- [LIST OF TASKS]:
**a)** In the editorial about the canceled 2021 St. Patrick's celebrations, how many people attend, take part in, or view the New York City parade?
**b)** Reproduce the stretch of the St. Patrick's editorial from "Sadly, it will" through "be at half-mast.".
**c)** Carry on the editorial about the canceled 2021 St. Patrick's celebrations from where it stops.

- [PAGE EXTRACT]:
And so we pass the March 1 threshold in 2021 and proceed into the St. Patrick’s period peaking on March 17 and all that means to the Irish community in terms of heritage, culture, faith, and political clout.
*Editor's Note: This editorial first appeared in the March 3 edition of the Irish Voice newspaper, sister publication to IrishCentral.
Sadly, it will be a shadow celebration at best for this year. No major parade in New York City or any other major city means the cornerstone of the St. Pat's festivities will be lost once again.
Tens of thousands of smaller marches and cultural and heritage events have also been canceled. The Irish Taoiseach will not appear in the Oval Office on the one special day that the Irish have immediate access.
The Friendly Sons will stay home and watch The Quiet Man rather than attend their banquets, the Hibernians will tuck away their finest marching apparel for another year, the Irish dancers will have no need for their dancing shoes. Our shamrock flags will be at half-mast.
We will struggle through, placing our hope in March of 2022, but realistically we have no idea of how the impact of the pandemic will loom 12 months from now or if we will finally be ready to put away the masks and lose the fear of contracting the plague that settled upon us, killing over half a million to date.
The experts say the coast should be clear to resume festivities but they too have proved all too human, mouthing certainties later proved wrong. The truth is, as Chinese leader Zhou En Lai in the 1970s responded when he was asked if the French Revolution was a success, “It is too early to say.”
Two years without St. Patrick festivities across every Irish activity could cost our community dear. The indoctrination into the importance of heritage often begins at that first St. Patrick’s march, cultural event, or night out in an Irish pub.
Consider that over half a million people alone attend, take part in, or view the Saint Patrick’s Day parade in New York City and multiply the missing cultural experience as a result.

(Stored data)
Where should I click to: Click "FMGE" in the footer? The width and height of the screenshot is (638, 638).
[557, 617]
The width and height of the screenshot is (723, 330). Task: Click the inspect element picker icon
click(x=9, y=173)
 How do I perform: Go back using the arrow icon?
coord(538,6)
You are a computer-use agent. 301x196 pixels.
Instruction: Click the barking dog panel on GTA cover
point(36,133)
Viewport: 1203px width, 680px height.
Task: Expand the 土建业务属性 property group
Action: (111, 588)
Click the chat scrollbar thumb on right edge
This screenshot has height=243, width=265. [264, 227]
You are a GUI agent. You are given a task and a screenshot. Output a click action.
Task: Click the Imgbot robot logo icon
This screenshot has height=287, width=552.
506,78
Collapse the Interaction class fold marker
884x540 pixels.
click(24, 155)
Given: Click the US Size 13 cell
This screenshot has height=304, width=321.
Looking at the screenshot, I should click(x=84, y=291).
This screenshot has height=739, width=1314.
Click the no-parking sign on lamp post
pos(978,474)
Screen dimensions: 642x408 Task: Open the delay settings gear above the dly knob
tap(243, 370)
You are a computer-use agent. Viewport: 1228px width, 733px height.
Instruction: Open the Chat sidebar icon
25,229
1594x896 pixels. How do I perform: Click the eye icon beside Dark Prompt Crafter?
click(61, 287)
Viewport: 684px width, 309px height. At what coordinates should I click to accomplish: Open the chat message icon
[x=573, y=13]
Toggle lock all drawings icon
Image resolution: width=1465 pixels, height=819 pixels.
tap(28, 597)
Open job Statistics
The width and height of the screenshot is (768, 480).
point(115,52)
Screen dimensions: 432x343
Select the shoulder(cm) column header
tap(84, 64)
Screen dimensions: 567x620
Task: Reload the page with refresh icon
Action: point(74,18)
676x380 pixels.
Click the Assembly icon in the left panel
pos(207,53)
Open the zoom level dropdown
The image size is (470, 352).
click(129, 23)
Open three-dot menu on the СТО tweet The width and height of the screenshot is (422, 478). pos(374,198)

- [ANSWERS FOR THIS EXERCISE]:
**a)** Over half a million people.

**b)**
Sadly, it will be a shadow celebration at best for this year. No major parade in New York City or any other major city means the cornerstone of the St. Pat's festivities will be lost once again.
Tens of thousands of smaller marches and cultural and heritage events have also been canceled. The Irish Taoiseach will not appear in the Oval Office on the one special day that the Irish have immediate access.
The Friendly Sons will stay home and watch The Quiet Man rather than attend their banquets, the Hibernians will tuck away their finest marching apparel for another year, the Irish dancers will have no need for their dancing shoes. Our shamrock flags will be at half-mast.

**c)**
Consider that a million Americans a year make a trip to the Emerald Isle, a vast opportunity for Ireland to capture the goodwill and ties that bond that such visits initiate.
Consider the amount of marches, dinners, dances, cultural events such as plays, concerts, and readings that have been abandoned and you have some sense of the lost potential for creating more interest in Irish heritage,
Many in whatever part of the country have learned to communicate by Zoom, and the danger of the “Netflix effect” where people watch movies snugly at home rather than drive to a theater could be very real for many in the future. Why fight traffic and seek parking when you can prop up on your couch and participate remotely in a concert or some other event?
Of course, the Irish love a party, and this editorial might be far too gloomy altogether in comparison to what actually happens.
The pandemic has made us focus on the issue much more than we would have and to confront it far earlier than we thought. There are those who believe that the pent-up demand for real contact and socializing will actually help, not hinder, Irish events. Let’s hope so.
What we would not give for the biggest St. Patrick’s Day parade ever in New York next year. Erin Go Bragh!